====== Data supplied ======
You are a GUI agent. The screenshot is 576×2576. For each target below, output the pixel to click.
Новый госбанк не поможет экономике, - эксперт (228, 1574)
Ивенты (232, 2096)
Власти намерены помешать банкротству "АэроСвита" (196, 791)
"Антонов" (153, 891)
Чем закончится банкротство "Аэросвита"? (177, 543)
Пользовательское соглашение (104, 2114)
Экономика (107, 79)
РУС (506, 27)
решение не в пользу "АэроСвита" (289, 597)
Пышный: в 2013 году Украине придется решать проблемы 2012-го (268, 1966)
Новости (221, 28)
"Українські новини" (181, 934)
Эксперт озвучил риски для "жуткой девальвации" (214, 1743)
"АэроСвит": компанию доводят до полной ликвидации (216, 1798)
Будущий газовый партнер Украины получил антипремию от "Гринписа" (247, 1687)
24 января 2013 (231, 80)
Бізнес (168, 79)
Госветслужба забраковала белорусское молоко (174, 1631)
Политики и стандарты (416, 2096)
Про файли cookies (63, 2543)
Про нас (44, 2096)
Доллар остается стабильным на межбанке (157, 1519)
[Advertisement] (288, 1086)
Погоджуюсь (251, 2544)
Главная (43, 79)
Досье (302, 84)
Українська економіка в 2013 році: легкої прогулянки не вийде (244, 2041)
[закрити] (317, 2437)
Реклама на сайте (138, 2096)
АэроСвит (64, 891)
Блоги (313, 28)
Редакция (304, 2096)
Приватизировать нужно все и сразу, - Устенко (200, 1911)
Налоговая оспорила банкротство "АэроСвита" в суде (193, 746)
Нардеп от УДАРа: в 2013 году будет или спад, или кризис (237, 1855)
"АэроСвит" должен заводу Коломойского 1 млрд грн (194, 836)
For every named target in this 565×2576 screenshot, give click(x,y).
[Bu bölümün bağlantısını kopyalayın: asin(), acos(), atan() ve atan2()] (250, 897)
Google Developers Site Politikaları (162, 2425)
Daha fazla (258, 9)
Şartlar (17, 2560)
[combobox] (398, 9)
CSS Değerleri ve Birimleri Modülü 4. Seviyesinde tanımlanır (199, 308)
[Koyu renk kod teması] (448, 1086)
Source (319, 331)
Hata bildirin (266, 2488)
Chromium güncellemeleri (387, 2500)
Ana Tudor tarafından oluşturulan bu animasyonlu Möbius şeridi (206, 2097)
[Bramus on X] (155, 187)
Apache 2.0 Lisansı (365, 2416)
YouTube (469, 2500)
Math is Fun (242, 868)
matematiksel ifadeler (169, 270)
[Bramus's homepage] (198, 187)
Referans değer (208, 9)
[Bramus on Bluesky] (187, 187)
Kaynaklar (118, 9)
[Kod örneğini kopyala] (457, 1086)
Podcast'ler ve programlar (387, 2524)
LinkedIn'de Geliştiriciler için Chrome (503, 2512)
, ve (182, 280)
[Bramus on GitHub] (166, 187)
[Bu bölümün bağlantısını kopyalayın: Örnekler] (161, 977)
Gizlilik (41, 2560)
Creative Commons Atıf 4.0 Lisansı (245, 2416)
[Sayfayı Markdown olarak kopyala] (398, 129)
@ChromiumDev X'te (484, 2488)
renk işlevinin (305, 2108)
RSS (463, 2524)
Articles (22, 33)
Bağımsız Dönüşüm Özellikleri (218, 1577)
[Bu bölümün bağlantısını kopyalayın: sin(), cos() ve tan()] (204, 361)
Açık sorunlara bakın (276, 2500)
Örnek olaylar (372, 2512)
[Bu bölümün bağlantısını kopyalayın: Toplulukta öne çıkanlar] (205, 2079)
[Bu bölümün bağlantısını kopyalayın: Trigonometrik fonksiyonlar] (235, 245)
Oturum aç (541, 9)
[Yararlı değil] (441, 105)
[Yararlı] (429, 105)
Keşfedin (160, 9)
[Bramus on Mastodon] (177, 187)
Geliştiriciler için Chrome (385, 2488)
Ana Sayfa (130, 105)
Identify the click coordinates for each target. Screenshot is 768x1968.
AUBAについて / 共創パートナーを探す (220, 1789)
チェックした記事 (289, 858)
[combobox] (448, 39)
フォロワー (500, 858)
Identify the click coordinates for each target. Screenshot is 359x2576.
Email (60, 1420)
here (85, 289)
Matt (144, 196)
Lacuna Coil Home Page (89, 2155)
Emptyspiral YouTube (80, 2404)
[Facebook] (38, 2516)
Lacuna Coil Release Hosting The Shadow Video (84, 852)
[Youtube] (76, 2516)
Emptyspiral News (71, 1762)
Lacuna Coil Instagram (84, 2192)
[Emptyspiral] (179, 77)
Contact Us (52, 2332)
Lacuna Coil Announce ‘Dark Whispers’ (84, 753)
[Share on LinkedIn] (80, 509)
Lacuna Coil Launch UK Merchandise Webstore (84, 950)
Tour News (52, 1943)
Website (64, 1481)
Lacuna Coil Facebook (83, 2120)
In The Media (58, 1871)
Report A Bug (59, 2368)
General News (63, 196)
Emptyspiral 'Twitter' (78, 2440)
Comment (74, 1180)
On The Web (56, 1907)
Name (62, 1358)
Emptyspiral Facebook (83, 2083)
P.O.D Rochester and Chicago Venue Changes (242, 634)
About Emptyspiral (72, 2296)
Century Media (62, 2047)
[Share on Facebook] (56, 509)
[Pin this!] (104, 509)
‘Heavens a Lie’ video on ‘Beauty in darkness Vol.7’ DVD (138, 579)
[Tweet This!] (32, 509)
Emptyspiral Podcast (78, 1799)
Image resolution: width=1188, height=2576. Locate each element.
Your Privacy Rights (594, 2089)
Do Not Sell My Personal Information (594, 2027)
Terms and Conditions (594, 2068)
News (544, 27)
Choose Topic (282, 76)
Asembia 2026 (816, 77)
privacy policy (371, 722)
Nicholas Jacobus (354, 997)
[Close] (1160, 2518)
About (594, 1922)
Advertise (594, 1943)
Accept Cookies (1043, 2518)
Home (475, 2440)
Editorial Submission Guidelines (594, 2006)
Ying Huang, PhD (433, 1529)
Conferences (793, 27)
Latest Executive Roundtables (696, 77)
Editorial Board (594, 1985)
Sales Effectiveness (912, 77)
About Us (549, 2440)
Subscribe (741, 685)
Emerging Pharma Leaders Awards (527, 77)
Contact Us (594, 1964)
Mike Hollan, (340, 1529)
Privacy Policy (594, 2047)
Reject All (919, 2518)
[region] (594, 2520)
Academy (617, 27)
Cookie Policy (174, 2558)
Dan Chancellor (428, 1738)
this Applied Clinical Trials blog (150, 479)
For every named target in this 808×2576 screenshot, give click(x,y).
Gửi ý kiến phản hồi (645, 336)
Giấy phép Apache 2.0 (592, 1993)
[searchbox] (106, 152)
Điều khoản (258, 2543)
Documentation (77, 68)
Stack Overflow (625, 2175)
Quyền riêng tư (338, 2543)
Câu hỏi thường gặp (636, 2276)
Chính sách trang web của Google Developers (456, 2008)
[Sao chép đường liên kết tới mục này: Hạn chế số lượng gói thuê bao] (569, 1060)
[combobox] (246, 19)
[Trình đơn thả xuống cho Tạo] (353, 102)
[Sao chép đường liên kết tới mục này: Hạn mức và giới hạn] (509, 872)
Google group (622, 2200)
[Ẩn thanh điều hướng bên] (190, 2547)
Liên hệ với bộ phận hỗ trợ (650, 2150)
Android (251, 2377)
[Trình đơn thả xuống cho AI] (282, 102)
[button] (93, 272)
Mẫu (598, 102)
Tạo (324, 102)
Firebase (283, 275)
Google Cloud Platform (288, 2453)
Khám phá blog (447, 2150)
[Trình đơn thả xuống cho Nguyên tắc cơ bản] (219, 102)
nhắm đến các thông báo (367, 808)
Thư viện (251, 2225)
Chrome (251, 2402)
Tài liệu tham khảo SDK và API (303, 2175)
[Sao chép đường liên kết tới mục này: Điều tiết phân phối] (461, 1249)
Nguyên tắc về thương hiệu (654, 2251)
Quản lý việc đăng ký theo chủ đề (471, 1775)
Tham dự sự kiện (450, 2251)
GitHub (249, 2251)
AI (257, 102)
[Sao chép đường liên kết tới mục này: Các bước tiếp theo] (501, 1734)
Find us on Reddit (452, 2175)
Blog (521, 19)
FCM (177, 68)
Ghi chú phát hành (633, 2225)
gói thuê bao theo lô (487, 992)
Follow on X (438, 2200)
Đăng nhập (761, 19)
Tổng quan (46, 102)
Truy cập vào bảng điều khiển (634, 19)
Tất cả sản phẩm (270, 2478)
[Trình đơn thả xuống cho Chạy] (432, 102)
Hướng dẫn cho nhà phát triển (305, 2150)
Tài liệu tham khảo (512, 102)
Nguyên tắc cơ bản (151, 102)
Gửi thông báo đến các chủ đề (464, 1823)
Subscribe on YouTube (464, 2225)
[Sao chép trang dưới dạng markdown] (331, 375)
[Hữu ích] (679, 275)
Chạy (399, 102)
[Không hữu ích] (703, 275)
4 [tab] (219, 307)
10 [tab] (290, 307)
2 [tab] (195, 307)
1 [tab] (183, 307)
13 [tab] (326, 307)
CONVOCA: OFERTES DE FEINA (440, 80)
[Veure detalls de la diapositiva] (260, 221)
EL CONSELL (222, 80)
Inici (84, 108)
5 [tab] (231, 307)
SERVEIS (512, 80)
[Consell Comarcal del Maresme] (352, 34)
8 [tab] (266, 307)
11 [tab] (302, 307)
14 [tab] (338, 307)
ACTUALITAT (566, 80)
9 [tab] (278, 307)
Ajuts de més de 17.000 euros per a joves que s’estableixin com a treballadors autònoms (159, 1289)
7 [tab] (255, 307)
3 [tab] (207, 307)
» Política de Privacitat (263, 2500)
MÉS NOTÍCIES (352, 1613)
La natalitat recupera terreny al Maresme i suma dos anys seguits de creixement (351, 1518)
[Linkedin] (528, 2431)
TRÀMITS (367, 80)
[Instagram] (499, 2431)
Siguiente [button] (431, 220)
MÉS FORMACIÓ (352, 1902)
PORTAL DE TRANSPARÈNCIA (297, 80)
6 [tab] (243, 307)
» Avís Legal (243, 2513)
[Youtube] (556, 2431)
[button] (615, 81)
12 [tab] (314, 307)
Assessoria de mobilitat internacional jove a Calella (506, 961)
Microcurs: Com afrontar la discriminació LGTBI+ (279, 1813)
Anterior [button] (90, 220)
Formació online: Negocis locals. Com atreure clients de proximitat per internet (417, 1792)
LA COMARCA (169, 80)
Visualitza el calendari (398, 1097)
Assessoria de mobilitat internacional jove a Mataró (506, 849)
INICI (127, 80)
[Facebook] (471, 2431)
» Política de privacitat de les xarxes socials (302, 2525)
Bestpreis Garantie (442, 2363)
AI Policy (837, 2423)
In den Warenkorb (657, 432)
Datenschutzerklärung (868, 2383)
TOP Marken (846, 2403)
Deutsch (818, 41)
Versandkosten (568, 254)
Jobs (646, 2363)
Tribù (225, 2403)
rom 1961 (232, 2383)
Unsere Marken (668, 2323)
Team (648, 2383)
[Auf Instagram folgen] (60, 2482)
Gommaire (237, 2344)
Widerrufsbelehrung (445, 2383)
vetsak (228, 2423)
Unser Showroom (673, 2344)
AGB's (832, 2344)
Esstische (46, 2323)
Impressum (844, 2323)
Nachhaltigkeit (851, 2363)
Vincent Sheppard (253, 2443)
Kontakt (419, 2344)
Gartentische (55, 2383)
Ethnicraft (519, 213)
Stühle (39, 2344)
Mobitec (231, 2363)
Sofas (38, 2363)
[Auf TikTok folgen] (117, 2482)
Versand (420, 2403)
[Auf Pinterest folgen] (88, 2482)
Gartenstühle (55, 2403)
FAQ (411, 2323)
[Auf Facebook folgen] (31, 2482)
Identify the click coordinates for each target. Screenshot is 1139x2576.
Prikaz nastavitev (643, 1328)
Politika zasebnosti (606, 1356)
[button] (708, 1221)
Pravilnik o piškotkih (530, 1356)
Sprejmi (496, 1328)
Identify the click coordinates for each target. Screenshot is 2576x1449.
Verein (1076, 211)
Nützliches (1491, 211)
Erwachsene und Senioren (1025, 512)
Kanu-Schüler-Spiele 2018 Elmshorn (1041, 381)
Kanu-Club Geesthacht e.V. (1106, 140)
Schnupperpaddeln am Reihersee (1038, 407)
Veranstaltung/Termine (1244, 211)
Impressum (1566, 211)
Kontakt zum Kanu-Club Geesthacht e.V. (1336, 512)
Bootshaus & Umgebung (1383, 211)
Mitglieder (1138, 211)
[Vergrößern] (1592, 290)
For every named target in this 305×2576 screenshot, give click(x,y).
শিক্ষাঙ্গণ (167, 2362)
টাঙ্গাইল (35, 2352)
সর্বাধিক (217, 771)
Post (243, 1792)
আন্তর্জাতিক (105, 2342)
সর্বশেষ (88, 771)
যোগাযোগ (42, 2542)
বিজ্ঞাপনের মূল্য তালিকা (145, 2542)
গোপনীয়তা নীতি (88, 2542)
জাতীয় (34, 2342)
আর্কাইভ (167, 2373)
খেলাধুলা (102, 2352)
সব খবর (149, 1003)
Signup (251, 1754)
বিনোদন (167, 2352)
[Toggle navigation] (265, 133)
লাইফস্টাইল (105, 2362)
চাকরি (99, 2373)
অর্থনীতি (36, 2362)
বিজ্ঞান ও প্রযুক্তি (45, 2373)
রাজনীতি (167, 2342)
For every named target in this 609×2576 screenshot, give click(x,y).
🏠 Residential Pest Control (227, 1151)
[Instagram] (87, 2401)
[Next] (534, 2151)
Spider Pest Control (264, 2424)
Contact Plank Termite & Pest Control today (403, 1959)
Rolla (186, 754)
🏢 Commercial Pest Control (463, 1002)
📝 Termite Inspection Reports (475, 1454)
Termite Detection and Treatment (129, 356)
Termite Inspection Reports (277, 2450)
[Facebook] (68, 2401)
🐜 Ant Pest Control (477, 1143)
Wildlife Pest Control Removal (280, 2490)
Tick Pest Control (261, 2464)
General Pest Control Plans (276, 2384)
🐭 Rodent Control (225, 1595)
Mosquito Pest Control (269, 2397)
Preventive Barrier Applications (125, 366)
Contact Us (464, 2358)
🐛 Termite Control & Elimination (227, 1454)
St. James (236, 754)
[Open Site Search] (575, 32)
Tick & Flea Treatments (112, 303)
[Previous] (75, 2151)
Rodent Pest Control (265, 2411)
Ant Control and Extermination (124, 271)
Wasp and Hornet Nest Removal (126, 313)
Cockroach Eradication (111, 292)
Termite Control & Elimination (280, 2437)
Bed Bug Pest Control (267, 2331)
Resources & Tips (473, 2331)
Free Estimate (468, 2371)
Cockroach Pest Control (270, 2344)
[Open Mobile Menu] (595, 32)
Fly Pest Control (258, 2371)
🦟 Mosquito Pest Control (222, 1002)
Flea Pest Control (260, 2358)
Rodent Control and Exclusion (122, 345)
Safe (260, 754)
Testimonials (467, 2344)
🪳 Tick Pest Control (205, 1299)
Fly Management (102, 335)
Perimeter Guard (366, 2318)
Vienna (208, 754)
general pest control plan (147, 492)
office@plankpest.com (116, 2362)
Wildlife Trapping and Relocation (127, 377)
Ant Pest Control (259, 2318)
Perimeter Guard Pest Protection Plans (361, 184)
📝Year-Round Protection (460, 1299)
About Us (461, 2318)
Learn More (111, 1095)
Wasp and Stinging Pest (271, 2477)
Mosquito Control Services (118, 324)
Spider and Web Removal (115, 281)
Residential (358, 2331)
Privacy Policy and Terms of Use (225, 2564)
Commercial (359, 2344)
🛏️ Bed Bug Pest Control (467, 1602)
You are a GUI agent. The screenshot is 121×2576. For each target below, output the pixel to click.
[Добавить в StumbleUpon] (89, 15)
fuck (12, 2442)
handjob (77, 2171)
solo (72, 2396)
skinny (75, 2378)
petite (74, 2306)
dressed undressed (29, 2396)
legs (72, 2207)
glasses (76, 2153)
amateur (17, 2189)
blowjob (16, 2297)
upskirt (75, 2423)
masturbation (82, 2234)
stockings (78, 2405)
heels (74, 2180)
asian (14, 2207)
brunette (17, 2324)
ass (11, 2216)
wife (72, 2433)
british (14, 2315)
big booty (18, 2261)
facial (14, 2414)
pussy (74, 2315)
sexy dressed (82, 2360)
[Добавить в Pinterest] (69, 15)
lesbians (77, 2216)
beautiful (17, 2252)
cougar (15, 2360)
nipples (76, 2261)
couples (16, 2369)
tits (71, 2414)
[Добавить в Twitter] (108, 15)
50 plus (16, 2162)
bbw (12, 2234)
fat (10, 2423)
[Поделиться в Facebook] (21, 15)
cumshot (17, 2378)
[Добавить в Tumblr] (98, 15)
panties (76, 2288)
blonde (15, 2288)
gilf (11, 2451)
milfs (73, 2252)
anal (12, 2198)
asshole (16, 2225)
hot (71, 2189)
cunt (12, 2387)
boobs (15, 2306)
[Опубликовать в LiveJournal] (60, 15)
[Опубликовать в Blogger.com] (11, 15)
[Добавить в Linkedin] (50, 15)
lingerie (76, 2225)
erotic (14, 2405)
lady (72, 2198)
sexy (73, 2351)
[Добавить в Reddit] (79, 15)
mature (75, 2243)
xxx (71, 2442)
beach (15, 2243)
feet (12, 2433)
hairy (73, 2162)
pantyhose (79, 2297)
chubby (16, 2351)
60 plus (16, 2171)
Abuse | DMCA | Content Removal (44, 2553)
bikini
======
# Aim of the task:
Return, word for word, the line containing "fat (10, 2423)" and all lines after it through the last line of the records, and nothing else.

# Completed task:
fat (10, 2423)
[Поделиться в Facebook] (21, 15)
cumshot (17, 2378)
[Добавить в Tumblr] (98, 15)
panties (76, 2288)
blonde (15, 2288)
gilf (11, 2451)
milfs (73, 2252)
anal (12, 2198)
asshole (16, 2225)
hot (71, 2189)
cunt (12, 2387)
boobs (15, 2306)
[Опубликовать в LiveJournal] (60, 15)
[Опубликовать в Blogger.com] (11, 15)
[Добавить в Linkedin] (50, 15)
lingerie (76, 2225)
erotic (14, 2405)
lady (72, 2198)
sexy (73, 2351)
[Добавить в Reddit] (79, 15)
mature (75, 2243)
xxx (71, 2442)
beach (15, 2243)
feet (12, 2433)
hairy (73, 2162)
pantyhose (79, 2297)
chubby (16, 2351)
60 plus (16, 2171)
Abuse | DMCA | Content Removal (44, 2553)
bikini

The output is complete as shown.